Guarantee Processor Design

AUTHOR FlexHEG CREATED 2024-11-27

verificationhardware

The Idea

A Guarantee Processor is a dedicated, auditable compute component that monitors accelerator usage and verifies compliance with specified rules. Unlike general-purpose CPUs or GPUs (which prioritize performance over auditability), the Guarantee Processor is designed to be simple enough for third-party audit, secure against physical and cyber attacks, and flexible enough to execute updatable guarantee logic.

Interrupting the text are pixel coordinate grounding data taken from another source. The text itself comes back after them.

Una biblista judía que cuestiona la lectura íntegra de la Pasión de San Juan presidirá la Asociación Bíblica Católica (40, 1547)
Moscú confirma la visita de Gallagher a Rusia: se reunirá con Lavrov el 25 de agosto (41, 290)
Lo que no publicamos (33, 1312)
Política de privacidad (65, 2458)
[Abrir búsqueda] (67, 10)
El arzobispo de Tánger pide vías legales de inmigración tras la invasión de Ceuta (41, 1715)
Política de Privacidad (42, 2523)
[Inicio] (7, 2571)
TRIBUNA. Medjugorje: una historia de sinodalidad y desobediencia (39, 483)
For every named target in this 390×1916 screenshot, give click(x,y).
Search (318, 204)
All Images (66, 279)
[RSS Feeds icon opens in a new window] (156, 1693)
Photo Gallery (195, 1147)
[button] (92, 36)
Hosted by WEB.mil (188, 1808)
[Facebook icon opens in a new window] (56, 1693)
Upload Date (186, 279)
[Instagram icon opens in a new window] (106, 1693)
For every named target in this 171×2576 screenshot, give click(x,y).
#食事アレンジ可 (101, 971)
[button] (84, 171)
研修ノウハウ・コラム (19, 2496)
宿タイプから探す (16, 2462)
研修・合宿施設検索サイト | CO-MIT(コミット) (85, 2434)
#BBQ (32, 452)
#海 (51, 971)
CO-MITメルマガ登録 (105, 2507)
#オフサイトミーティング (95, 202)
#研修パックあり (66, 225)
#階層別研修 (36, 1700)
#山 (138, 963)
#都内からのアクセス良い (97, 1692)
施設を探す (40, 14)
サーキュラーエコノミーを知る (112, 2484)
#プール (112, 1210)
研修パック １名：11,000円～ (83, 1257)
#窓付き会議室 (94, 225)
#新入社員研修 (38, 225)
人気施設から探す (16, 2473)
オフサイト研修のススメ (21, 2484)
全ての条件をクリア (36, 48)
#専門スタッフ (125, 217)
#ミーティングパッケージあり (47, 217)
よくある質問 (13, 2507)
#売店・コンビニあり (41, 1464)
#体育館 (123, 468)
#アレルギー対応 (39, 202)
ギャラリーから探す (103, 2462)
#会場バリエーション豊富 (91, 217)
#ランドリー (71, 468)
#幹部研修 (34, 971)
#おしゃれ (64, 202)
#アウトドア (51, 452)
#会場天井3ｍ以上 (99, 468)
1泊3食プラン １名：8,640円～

The processor needs: general-purpose compute capability, access to accelerator workload data (memory, instructions, network traffic, performance counters, power), accurate timekeeping, cryptographic hardware (ideally quantum-resistant), secure boot with rollback protection, and the ability to sign attestation certificates. It should be performant enough to verify a fraction of accelerator computation—roughly 1/192 the power of a Blackwell chip (one Streaming Multiprocessor equivalent).

Why It Matters

Guarantees about AI workloads are only credible if the component checking them can be trusted. General-purpose hardware has too many conflicting priorities; a dedicated Guarantee Processor can be open-sourced, formally verified, and physically audited without revealing trade secrets. This is the foundation for any hardware-enabled governance regime.

Implementation Options

Location	Pros	Cons
On-chip (accelerator die)	Hardest to tamper, direct access to signals	Requires manufacturer cooperation, multi-year lead time
HBM-PIM/PNM	Direct memory access, transferable across accelerator types	Doesn’t exist yet, requires HBM vendor cooperation
NIC	Retrofittable, sits on network data path, DMA to HBM	PCIe reads could be spoofed, requires NIC vendor cooperation
DC-SCM/BMC	Easiest to replace, already has power monitoring	Not on data path, easier to spoof readings
Dedicated chiplet	Can be added to existing boards via PCIe	Supply chain complexity, physical access concerns

Design Requirements

FPGA or general-purpose processor for flexible guarantee logic
Hardware AES-GCM (ideally 800Gb/s+ for NIC-based designs)
Secure random number generator
Glitch/fault injection protection
Non-volatile memory for months of local logs
Lockstep execution capability (run same instructions on 2-3 processors, compare outputs)

Trust Mechanisms

Open-source design: HDL can be audited and compared against physical scans of random chips
FPGA-based logic: Configurations publicly auditable, harder to hide trojans in uniform structure
Multi-vendor lockstep: Source processors from different manufacturers, use 2/3 voting
FIPS-140-3 style certification: Formal security evaluation process

Open Questions

Can existing RISC-V cores on NVIDIA GPUs (used for GPU System Processor) be repurposed?
What’s the minimum viable processor for useful guarantees?
How to handle guarantee logic updates without introducing vulnerabilities?

References

OpenTitan — open-source silicon root of trust
Caliptra — datacenter SoC root of trust
NVIDIA GPU System Processor
zeroRISC post-quantum secure boot